Saved data entries
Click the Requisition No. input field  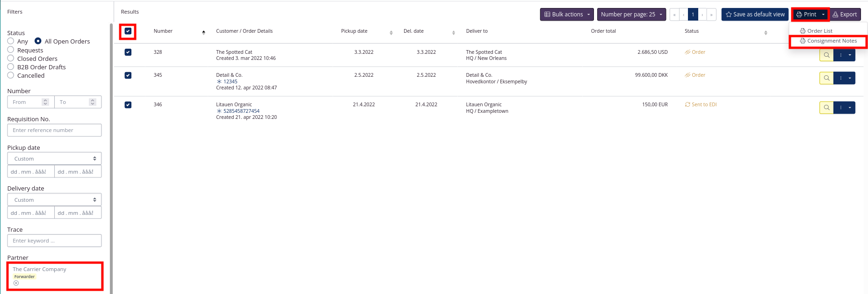54,130
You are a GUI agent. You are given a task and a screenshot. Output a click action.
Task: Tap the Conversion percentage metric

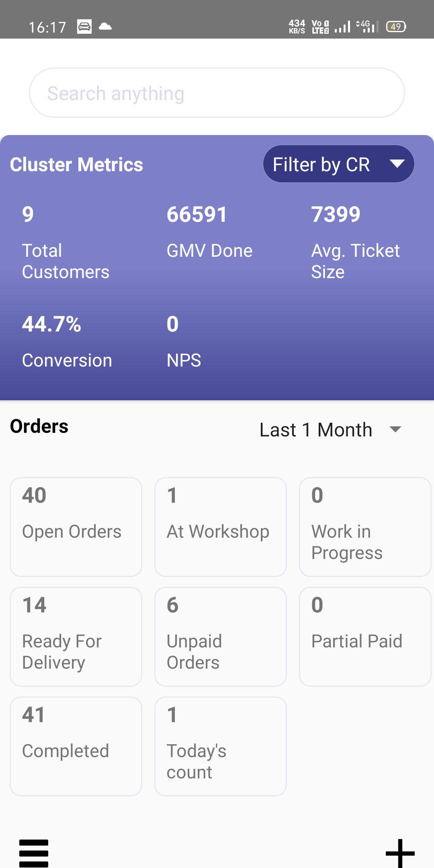coord(67,342)
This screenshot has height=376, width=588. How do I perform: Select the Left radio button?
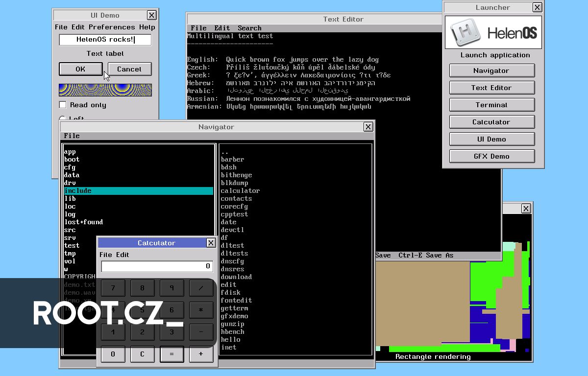pyautogui.click(x=63, y=118)
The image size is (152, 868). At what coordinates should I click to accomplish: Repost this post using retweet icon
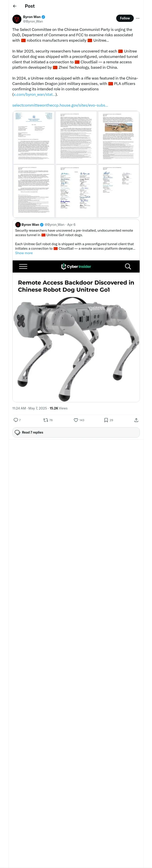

What the exercise asks – Extract, word for word, each line from the one that contains "This screenshot has" through the final line of the data above. Leave the pictures out.

Exercise answer –
This screenshot has height=376, width=588. How do I perform: Select the Left radio button?
pyautogui.click(x=63, y=118)
The image size is (152, 868). At what coordinates should I click to accomplish: Repost this post using retweet icon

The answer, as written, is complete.